Can I do random writes from a kernel without worrying about synchronization issues?

75 Views Asked by At

Consider a simple depth-of-field filter (my actual use case is similar). It loops over the image and scatters every pixel over a circular neighborhood of its. The radius of the neighborhood depends on the depth of the pixel - the closer the it is to the focal plane, the smaller the radius.

Note that I said "scatters" and not "gathers". In simpler image processing applications, you normally use the "gather" technique to perform an uniform Gaussian blur. IOW, you loop over the neighborhood of each pixel, and "gather" the nearby values into a weighted average. This works fine in that case, but if you make the blur kernel vary between pixels, while still using "gathering", you'll get a somewhat unrealistic effect. Such "space-variant filtering" scenarios are where "scattering" is different from "gathering".

To be clear: the scatter algo is something like this:

init resultImage to black
loop over sourceImage
    var c = fetch current pixel from sourceImage
    var toAdd = c * weight // weight < 1
    loop over circular neighbourhood of current sourcepixel
        add toAdd to current neighbor from resultImage

My question is: if I do a direct translation of this pseudocode to OpenCL, will there be synchronization issues due to different work-items simultaneously writing to the same output pixel?

Does the answer vary depending on whether I'm using Buffers or Images?

The course I'm reading suggests that there will be synchronization issues. But OTOH I read the source of Mandelbulber 1.21-2, which does a straightforward OpenCL DOF just like my above pseudocode, and it seems to work fine.

(the relevant code is in mandelbulber-opencl-1.21-2.orig/usr/share/cl/cl_DOF.cl and it's as follows)

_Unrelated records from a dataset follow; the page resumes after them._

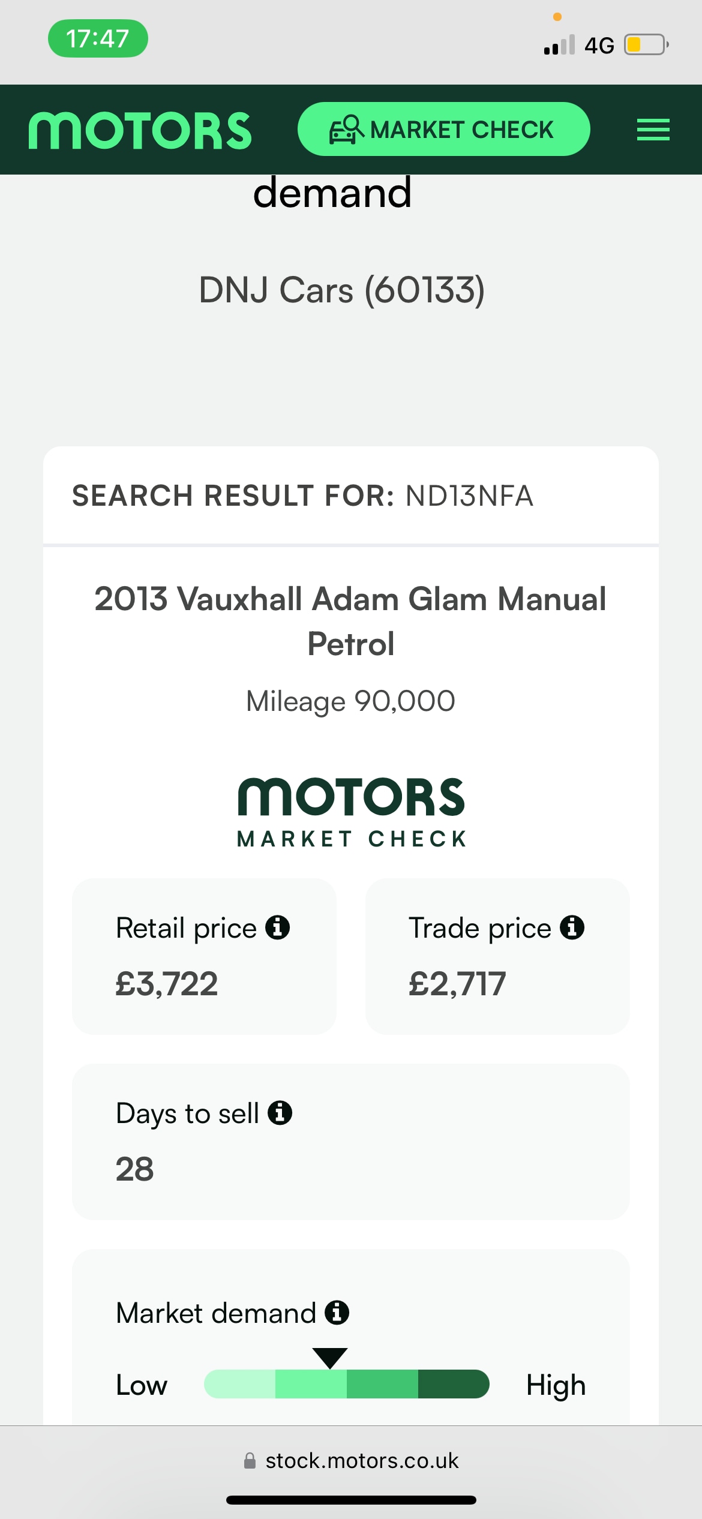Tap the padlock icon beside the URL
This screenshot has width=702, height=1519.
point(250,1460)
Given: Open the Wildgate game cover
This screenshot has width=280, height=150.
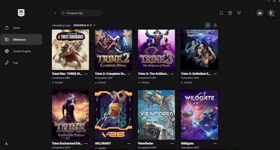Looking at the screenshot, I should pos(199,115).
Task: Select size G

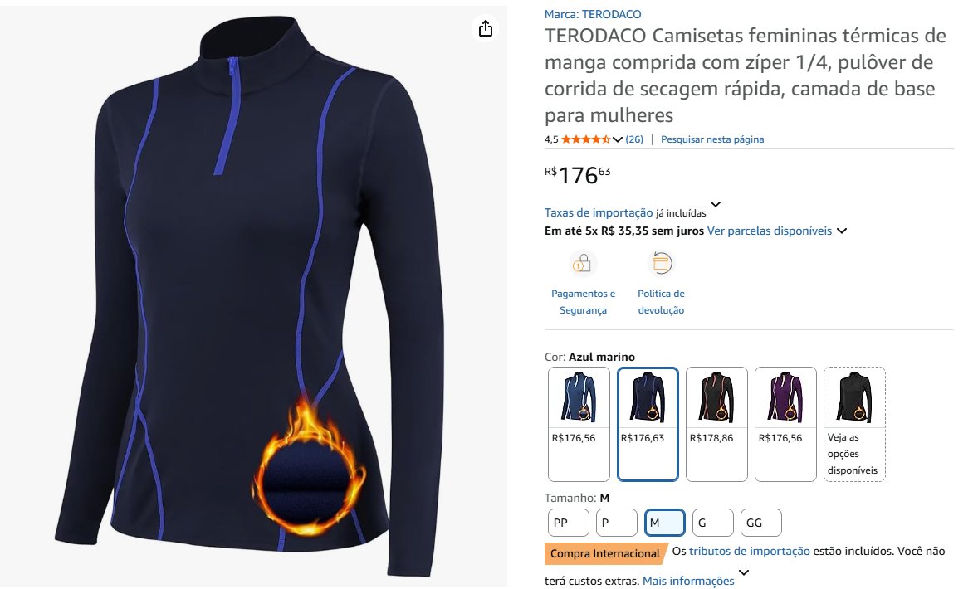Action: (713, 523)
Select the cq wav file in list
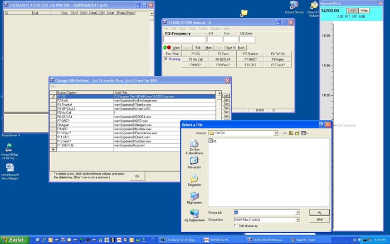The image size is (390, 244). point(213,141)
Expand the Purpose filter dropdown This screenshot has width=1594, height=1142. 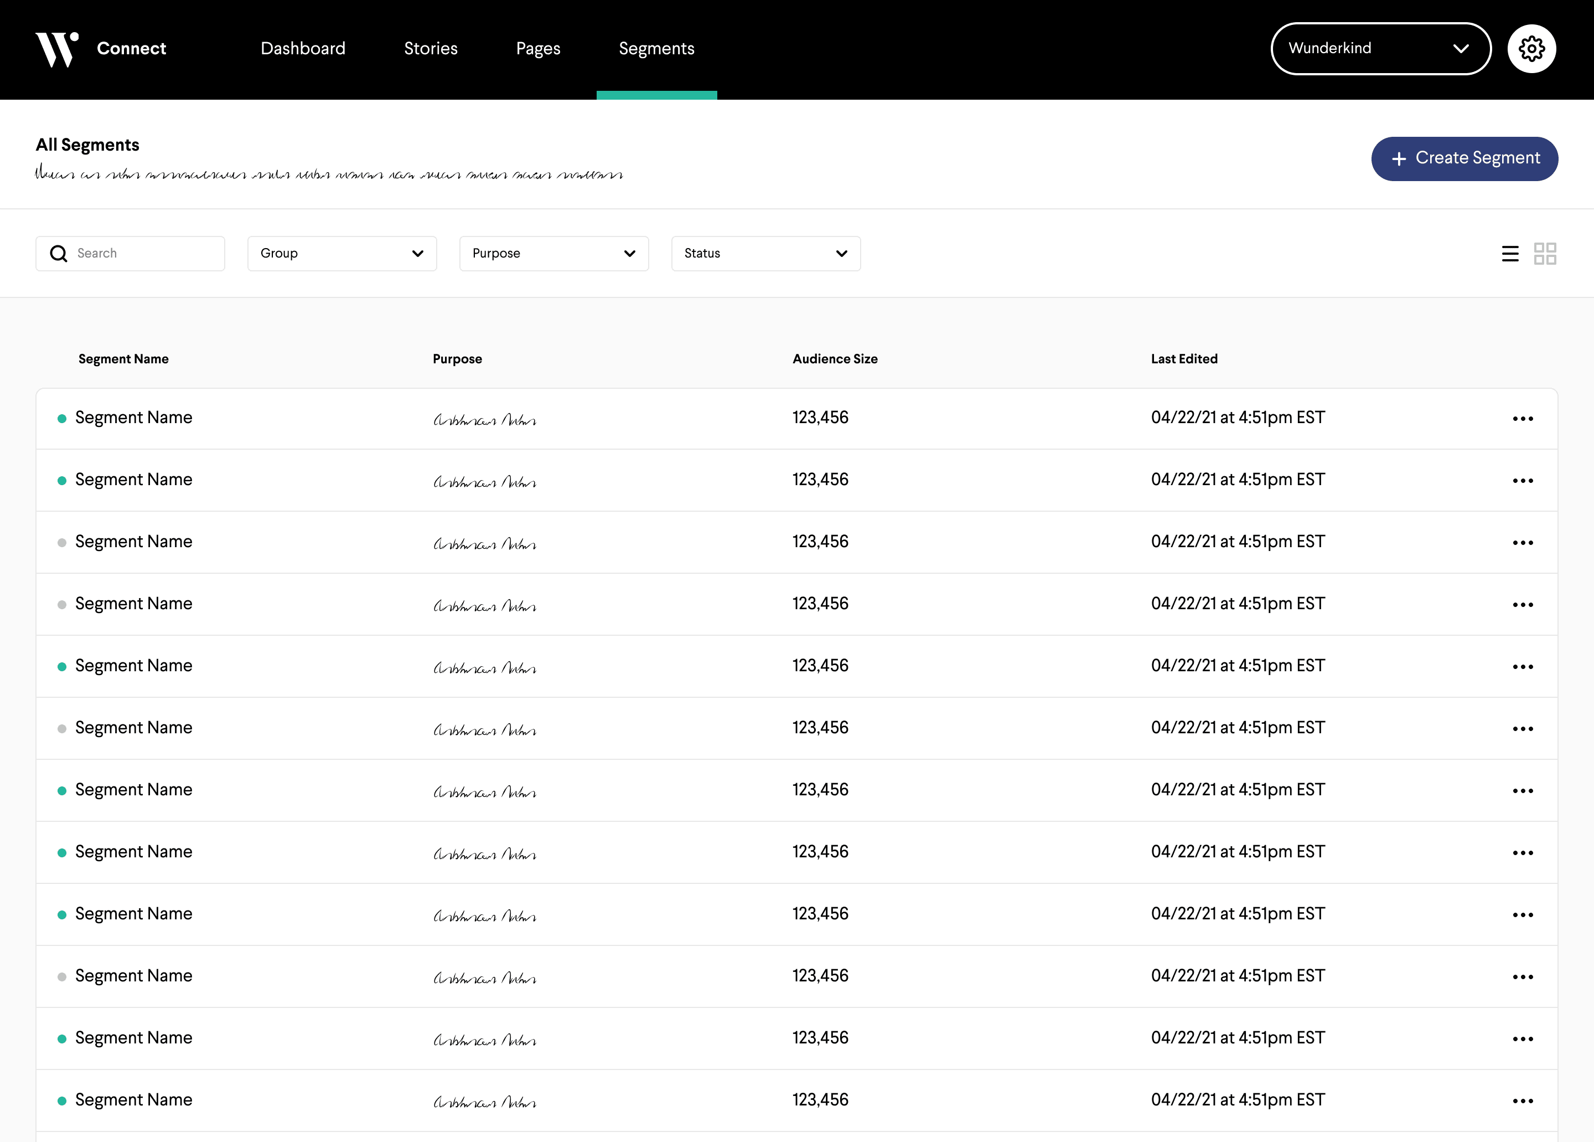pos(554,253)
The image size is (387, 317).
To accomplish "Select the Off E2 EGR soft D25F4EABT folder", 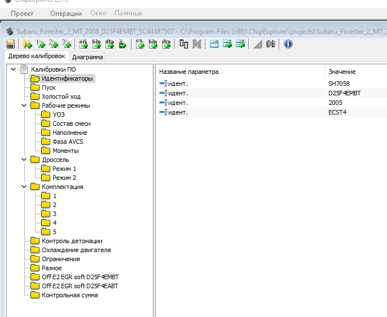I will (80, 286).
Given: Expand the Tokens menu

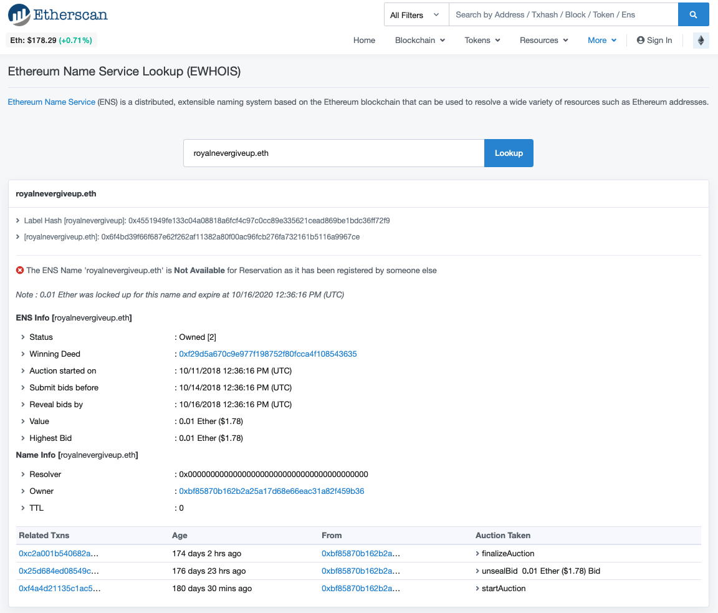Looking at the screenshot, I should [x=482, y=41].
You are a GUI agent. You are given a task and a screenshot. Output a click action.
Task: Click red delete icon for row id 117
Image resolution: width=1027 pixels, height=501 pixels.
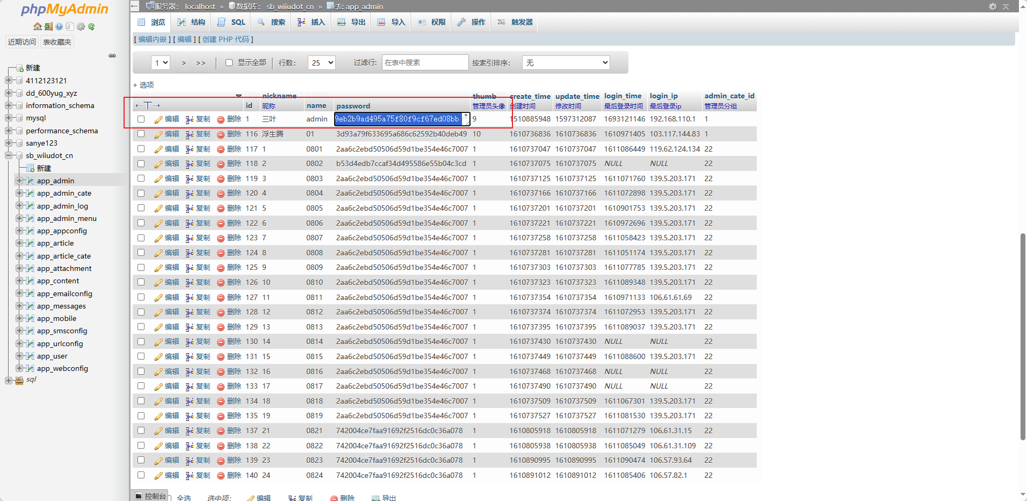[221, 149]
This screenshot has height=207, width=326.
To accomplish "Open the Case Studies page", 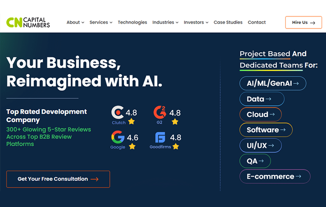I will pyautogui.click(x=228, y=22).
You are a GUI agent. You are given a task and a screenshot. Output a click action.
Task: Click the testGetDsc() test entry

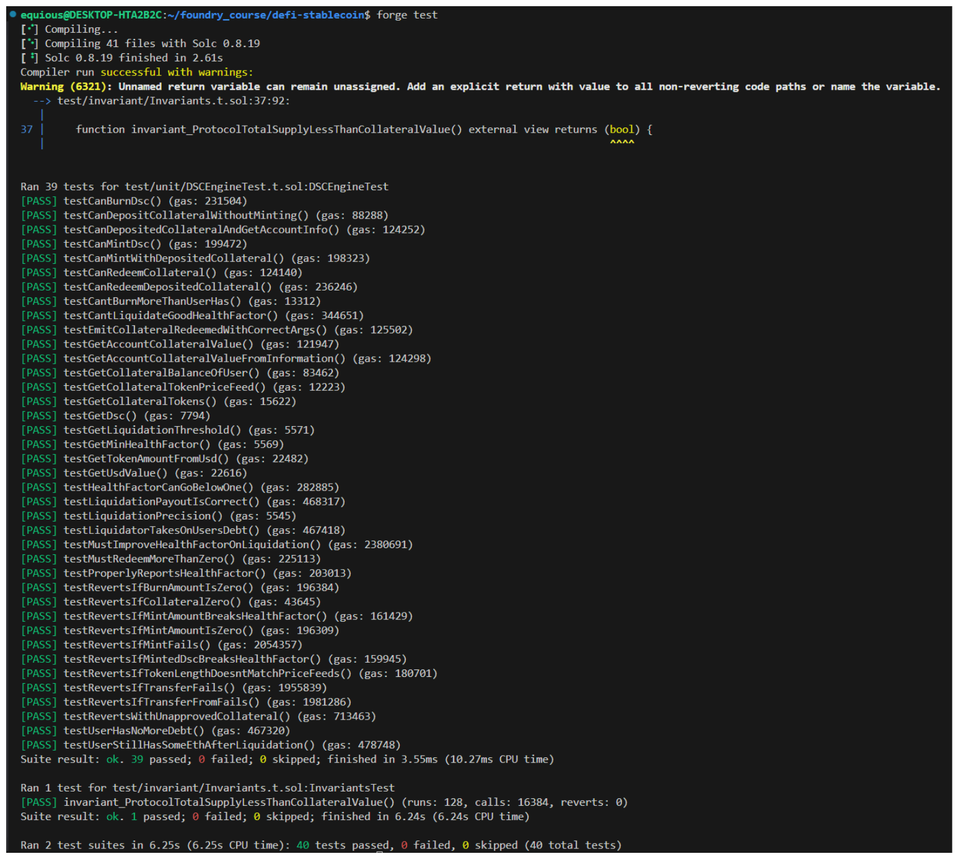[x=100, y=416]
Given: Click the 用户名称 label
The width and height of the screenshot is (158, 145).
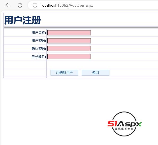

//*********************************************************
//                   MANDELBULBER
// kernel for DOF effect
// 
//
// author: Krzysztof Marczak
// contact: [email protected]
// licence: GNU GPL v3.0
//
//*********************************************************

typedef struct
{
    int width;
    int height;
    float focus;
    float radius;
} sParamsDOF;

typedef struct
{
    float z;
    int i;
} sSortZ;

//------------------ MAIN RENDER FUNCTION --------------------
kernel void DOF(__global ushort4 *in_image, __global ushort4 *out_image, __global sSortZ *zBuffer, sParamsDOF p)
{
    const unsigned int i = get_global_id(0);

    uint index = p.height * p.width - i - 1;
    int ii = zBuffer[index].i;

    int2 scr = (int2){ii % p.width, ii / p.width};
    float z = zBuffer[index].z;
    float blur = fabs(z - p.focus) / z * p.radius;
    blur = min(blur, 500.0f);
    float4 center = convert_float4(in_image[scr.x + scr.y * p.width]);
    float factor = blur * blur * sqrt(blur)* M_PI_F/3.0f;
    int blurInt = (int)blur;

    int2 scr2;
    int2 start = (int2){scr.x - blurInt, scr.y - blurInt};
    start = max(start, 0);
    int2 end = (int2){scr.x + blurInt, scr.y + blurInt};
    end = min(end, (int2){p.width - 1, p.height - 1});

    for (scr2.y = start.y; scr2.y <= end.y; scr2.y++)
    {
        for(scr2.x = start.x; scr2.x <= end.x; scr2.x++)
        {
            float2 d = scr - scr2;
            float r = length(d);
            float op = (blur - r) / factor;
            op = clamp(op, 0.0f, 1.0f);
            float opN = 1.0f - op;
            uint address = scr2.x + scr2.y * p.width;
            float4 old = convert_float4(out_image[address]);
            out_image[address] = convert_ushort4(opN * old + op * center);
        }
    }
}
1

There are 1 best solutions below

1
On

No, you can't without worrying about synchronization. If two work items scatter to the same location without synchronization, you have a race condition and won't get the correct results. Same for both buffers and images. With buffers you could use atomics, but they can slow down your code, especially when there is contention (but even when not). AFAIK, read/write images don't have atomic operations.